16. Verfahren gemäß einem der Ansprüche 1 bis 15, wobei die Lumineszenzeigenschaften der Moleküle oder Teilchen durch Energieübertragung geändert werden, wobei von dem Molekül oder Teilchen absorbierte Energie bei engem Kontakt mit einem Luminophor eines Akzeptormoleküls oder - teilchens übertragen und anschließend emittiert wird.

17. Verfahren gemäß einem der Ansprüche 1 bis 16 zur Verwendung beim Hochdurchsatz-Screening, in der Diagnostik, Überwachung von Polymerisations-, Aggregations- und Abbauvorgängen, Teilchensortierung oder Nucleinsäuresequenzierung.

18. Verfahren gemäß einem der Ansprüche 1 bis 17, wobei die statistischen Zwischendaten unter Verwendung von a-priori-Informationen über die Probe angepasst werden.

19. Verfahren gemäß einem der Ansprüche 1 bis 18, wobei die statistischen Daten unter Anwendung einer mehrdimensionalen inversen Transformation mit linearer Regularisierung und/oder linearen Nebenbedingungen verarbeitet werden.

20. Verfahren gemäß einem der Ansprüche 1 bis 19, wobei das Messvolumen nur ein Teil des Gesamtvolumens der Probe ist und ein Volumen von ≤ 10&supmin;¹² I, vorzugsweise ≤ 10&supmin;¹&sup4; I, hat.

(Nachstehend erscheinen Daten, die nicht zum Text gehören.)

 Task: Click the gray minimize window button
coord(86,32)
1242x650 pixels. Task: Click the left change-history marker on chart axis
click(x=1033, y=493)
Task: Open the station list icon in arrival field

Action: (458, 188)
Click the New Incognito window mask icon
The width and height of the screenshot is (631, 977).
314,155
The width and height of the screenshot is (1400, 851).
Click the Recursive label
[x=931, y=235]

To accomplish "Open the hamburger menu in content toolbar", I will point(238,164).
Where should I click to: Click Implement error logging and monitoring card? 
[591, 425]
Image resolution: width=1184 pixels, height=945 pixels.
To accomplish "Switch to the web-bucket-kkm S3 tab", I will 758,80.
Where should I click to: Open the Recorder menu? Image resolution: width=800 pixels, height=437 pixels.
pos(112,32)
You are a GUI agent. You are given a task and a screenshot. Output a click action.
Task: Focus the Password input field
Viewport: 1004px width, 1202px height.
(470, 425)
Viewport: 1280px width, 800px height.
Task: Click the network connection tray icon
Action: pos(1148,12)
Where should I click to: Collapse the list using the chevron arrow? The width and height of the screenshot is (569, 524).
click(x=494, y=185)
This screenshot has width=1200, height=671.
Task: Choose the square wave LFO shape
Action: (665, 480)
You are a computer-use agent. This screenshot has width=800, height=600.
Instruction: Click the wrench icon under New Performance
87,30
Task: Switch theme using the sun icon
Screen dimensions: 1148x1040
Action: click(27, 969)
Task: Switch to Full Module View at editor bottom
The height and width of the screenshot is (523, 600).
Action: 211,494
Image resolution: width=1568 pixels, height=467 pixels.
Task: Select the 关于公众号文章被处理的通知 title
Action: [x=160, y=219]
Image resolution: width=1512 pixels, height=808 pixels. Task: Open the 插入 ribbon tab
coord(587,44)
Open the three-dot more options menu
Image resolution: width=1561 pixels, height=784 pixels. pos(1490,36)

21. Verfahren gemäß einem der Ansprüche 1 bis 20, wobei wenigstens ein Mikroskopobjektiv, vorzugsweise mit einer numerischen Apertur von ≥ 0,9, in konfokaler Weise sowohl zum Fokussieren eines einfallenden Laserstrahls als auch zum Auffangen der Strahlung, die von Molekülen oder Teilchen in der Probe emittiert, gestreut und/oder reflektiert wird, verwendet wird.

22. Verfahren gemäß einem der Ansprüche 1 bis 21, wobei das Messvolumen durch die Verwendung von Elementen der optischen Nahfeldmikroskopie eingeschränkt ist.

23. Verfahren gemäß einem der Ansprüche 1 bis 22, wobei multiple Photonenanregung verwendet wird, um die Moleküle oder Teilchen anzuregen.